::: RECORDS PROVIDED

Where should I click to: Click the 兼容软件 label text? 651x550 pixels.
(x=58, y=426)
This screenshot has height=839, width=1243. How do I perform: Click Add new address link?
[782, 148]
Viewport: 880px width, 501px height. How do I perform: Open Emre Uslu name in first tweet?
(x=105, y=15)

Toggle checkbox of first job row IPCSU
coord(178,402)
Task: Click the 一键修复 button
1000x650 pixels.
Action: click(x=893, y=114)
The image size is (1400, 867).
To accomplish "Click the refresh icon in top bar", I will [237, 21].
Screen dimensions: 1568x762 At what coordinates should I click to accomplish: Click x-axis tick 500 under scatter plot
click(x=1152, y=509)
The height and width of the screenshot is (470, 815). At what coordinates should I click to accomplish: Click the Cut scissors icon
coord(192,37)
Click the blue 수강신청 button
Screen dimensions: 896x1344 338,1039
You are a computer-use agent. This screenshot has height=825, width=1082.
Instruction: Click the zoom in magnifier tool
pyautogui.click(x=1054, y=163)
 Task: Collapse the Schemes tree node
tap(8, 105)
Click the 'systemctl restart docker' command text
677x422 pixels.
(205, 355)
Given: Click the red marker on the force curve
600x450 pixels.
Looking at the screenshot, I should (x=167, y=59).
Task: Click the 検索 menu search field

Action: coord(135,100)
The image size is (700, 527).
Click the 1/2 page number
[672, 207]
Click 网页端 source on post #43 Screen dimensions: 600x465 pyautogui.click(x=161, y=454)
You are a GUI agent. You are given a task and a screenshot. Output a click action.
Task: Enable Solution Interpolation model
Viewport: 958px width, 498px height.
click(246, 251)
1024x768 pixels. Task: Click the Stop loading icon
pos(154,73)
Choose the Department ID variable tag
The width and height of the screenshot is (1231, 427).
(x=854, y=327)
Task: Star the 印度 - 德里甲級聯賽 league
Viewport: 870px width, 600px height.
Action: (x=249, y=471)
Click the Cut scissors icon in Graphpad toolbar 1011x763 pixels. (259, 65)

::::::

EXERCISE
Each entry is to be retyped precisely as it stands.

YOUR RESPONSE
Where should I click to: Click the 兼容软件 label text? 651x550 pixels.
(x=58, y=426)
This screenshot has height=839, width=1243. How do I perform: Click Add new address link?
[782, 148]
Viewport: 880px width, 501px height. How do I perform: Open Emre Uslu name in first tweet?
(x=105, y=15)

Toggle checkbox of first job row IPCSU
coord(178,402)
Task: Click the 一键修复 button
1000x650 pixels.
Action: click(x=893, y=114)
The image size is (1400, 867).
To accomplish "Click the refresh icon in top bar", I will [237, 21].
Screen dimensions: 1568x762 At what coordinates should I click to accomplish: Click x-axis tick 500 under scatter plot
click(x=1152, y=509)
The height and width of the screenshot is (470, 815). At what coordinates should I click to accomplish: Click the Cut scissors icon
coord(192,37)
Click the blue 수강신청 button
Screen dimensions: 896x1344 338,1039
You are a computer-use agent. This screenshot has height=825, width=1082.
Instruction: Click the zoom in magnifier tool
pyautogui.click(x=1054, y=163)
 Task: Collapse the Schemes tree node
tap(8, 105)
Click the 'systemctl restart docker' command text
677x422 pixels.
(205, 355)
Given: Click the red marker on the force curve
600x450 pixels.
Looking at the screenshot, I should (x=167, y=59).
Task: Click the 検索 menu search field

Action: coord(135,100)
The image size is (700, 527).
Click the 1/2 page number
[672, 207]
Click 网页端 source on post #43 Screen dimensions: 600x465 pyautogui.click(x=161, y=454)
You are a GUI agent. You are given a task and a screenshot. Output a click action.
Task: Enable Solution Interpolation model
Viewport: 958px width, 498px height.
click(246, 251)
1024x768 pixels. Task: Click the Stop loading icon
pos(154,73)
Choose the Department ID variable tag
The width and height of the screenshot is (1231, 427).
(x=854, y=327)
Task: Star the 印度 - 德里甲級聯賽 league
Viewport: 870px width, 600px height.
Action: (x=249, y=471)
Click the Cut scissors icon in Graphpad toolbar 1011x763 pixels. (259, 65)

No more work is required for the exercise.